The RAM 803 may also store various programs and date required by
the device 800. The CPU 801, the ROM 802, and the RAM 803 may be
connected to each other via a bus 804. An input/output (I/O)
interface 805 is also connected to the bus 804.
[0062] A plurality of components in the device 800 are connected to
the I/O interface 805, including: an input unit 806 such as a
keyboard, a mouse; an output unit 807 such as various types of
displays, loudspeakers; a storage unit 808 such as a magnetic disk,
an optical disk; and a communication unit 809, such as a network
card, a modem, a wireless communication transceiver. The
communication unit 809 allows the device 800 to exchange
information/data with other devices over a computer network such as
Internet and/or various telecommunication networks.
[0063] The CPU 801 executes the above-mentioned methods and
processes, such as the method 200. For example, in some
embodiments, the method may be implemented as a computer software
program. The computer software program is tangibly contained in a
machine readable medium, such as the storage unit 808. In some
embodiments, a part or all of the computer programs may be loaded
and/or installed on the device 800 through the ROM 802 and/or the
communication unit 809. When the computer programs are loaded to
the RAM 803 and are executed by the CPU 801, one or more actions or
steps of the method described above may be executed. Alternatively,
in other embodiments, the CPU 801 may be configured to execute the
method 200 in other appropriate ways (such as, by means of
hardware).
[0064] The functions described herein may be executed at least
partially by one or more hardware logic components. For example,
without not limitation, exemplary types of hardware logic
components that may be used include: a field programmable gate
array (FPGA), an application specific integrated circuit (ASIC), an
application specific standard product (ASSP), a system on chip
(SOC), a complex programmable logic device (CPLD) and the like.
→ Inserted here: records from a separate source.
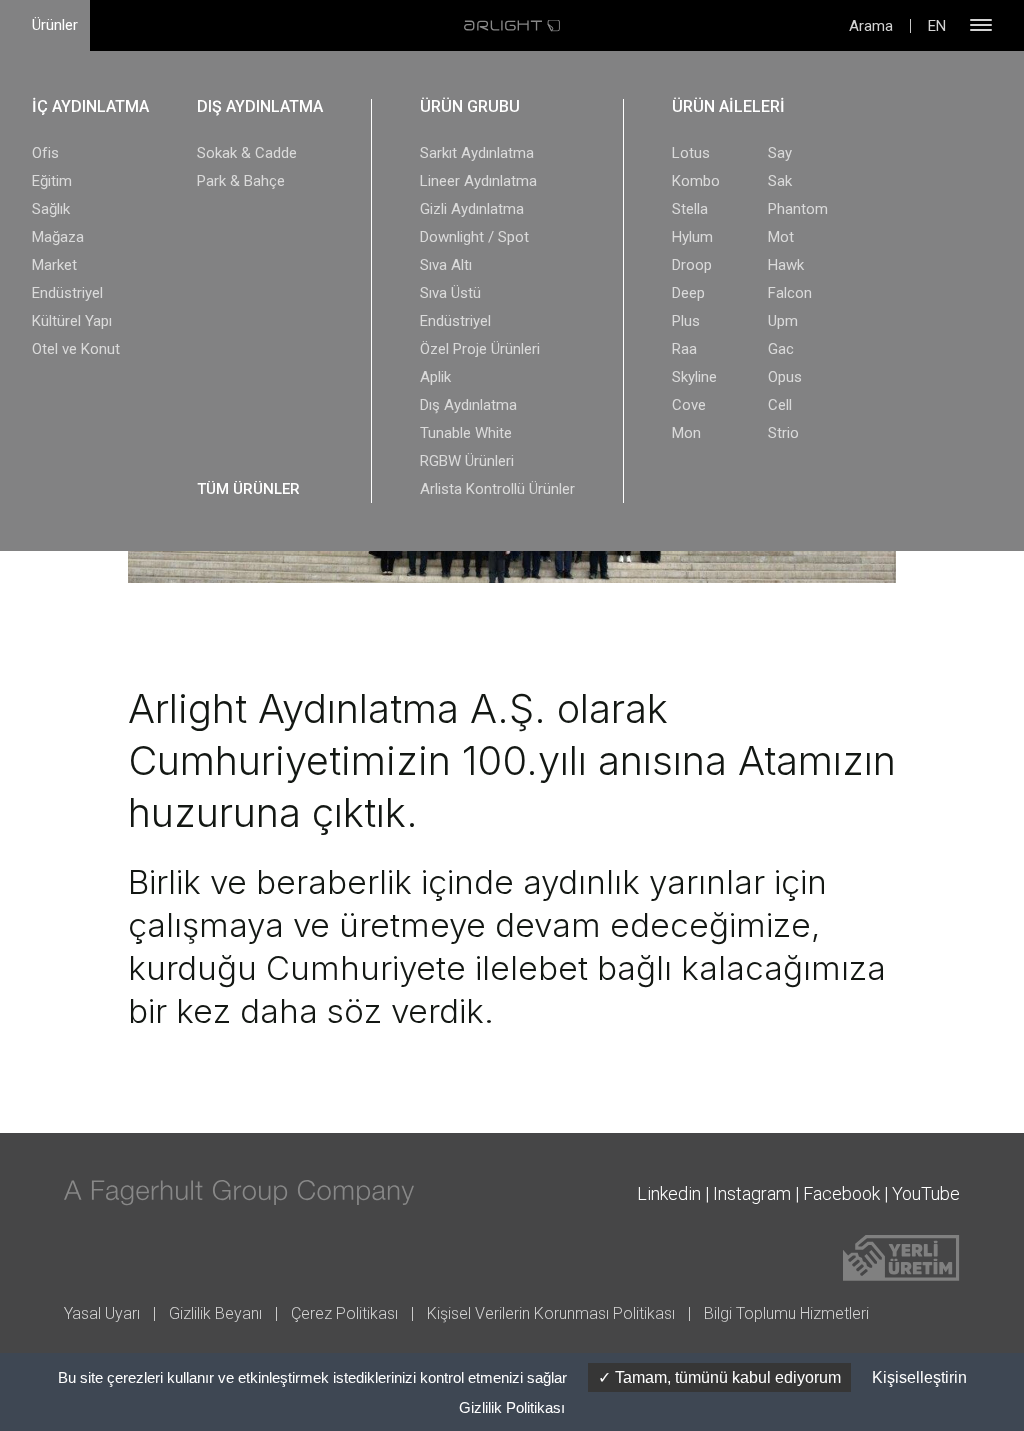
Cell (780, 405)
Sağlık (51, 209)
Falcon (790, 293)
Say (780, 153)
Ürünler (55, 25)
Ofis (45, 153)
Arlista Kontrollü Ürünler (497, 489)
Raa (684, 349)
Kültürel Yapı (72, 321)
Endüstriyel (67, 293)
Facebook (841, 1193)
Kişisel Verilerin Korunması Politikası (551, 1313)
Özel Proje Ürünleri (480, 349)
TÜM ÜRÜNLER (248, 489)
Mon (686, 433)
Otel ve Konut (76, 349)
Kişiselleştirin (919, 1377)
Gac (781, 349)
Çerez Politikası (344, 1313)
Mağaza (58, 237)
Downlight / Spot (474, 237)
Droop (692, 265)
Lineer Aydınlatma (478, 181)
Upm (783, 321)
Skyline (694, 377)
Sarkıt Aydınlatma (477, 153)
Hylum (692, 237)
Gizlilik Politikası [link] (512, 1407)
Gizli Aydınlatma (472, 209)
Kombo (696, 181)
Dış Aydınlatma (468, 405)
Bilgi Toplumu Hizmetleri (786, 1313)
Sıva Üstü (450, 293)
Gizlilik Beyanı (215, 1313)
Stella (690, 209)
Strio (783, 433)
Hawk (786, 265)
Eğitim (52, 181)
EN (937, 26)
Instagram (752, 1193)
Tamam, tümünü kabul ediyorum (726, 1377)
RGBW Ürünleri (467, 461)
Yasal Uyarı (102, 1313)
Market (54, 265)
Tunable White (466, 433)
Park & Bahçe (241, 181)
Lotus (691, 153)
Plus (686, 321)
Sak (780, 181)
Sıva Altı (446, 265)
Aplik (435, 377)
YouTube (926, 1193)
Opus (785, 377)
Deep (688, 293)
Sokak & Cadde (247, 153)
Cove (689, 405)
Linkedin (669, 1193)
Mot (781, 237)
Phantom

[0065] Program codes for implementing the method of the disclosure
may be written in any combination of one or more programming
languages. These program codes may be provided to a processor or a
controller of a general-purpose computer, a special purpose
computer or other programmable data processing device, such that
the functions/operations specified in the flowcharts and/or the
block diagrams are implemented when these program codes are
executed by the processor or the controller. These program codes
may execute entirely on a machine, partly on a machine, partially
on the machine as a stand-alone software package and partially on a
remote machine or entirely on a remote machine or entirely on a
server.
[0066] In the context of the disclosure, the machine-readable
medium may be a tangible medium that may contain or store a program
to be used by or in connection with an instruction execution
system, apparatus, or device. The machine-readable medium may be a
machine-readable signal medium or a machine-readable storage
medium. The machine-readable medium may include, but not limit to,
an electronic, magnetic, optical, electromagnetic, infrared, or
semiconductor system, apparatus, or device, or any suitable
combination of the foregoing. More specific examples of the
machine-readable storage medium may include electrical connections
based on one or more wires, a portable computer disk, a hard disk,
a RAM, a ROM, an erasable programmable read-only memory (EPROM or
flash memory), an optical fiber, a portable compact disk read-only
memory (CD-ROM), an optical storage, a magnetic storage device, or
any suitable combination of the foregoing.
[0067] In addition, although the operations are depicted in a
particular order, it should be understood to require that such
operations are executed in the particular order illustrated in the
drawings or in a sequential order, or that all illustrated
operations should be executed to achieve the desired result.
Multitasking and parallel processing may be advantageous in certain
circumstances. Likewise, although several specific implementation
details are included in the above discussion, these should not be
construed as limitation of the scope of the disclosure. Certain
features described in the context of separate implementations may
also be implemented in combination in a single implementation. On
the contrary, various features described in the context of the
single implementation may also be implemented in a plurality of
implementations, either individually or in any suitable
sub-combination.
[0068] Although the subject matter has been described in language
specific to structural features and/or methodological acts, it
should be understood that the subject matter defined in the
appended claims is not limited to the specific features or acts
described above. Instead, the specific features and acts described
above are merely exemplary forms of implementing the claims.
* * * * *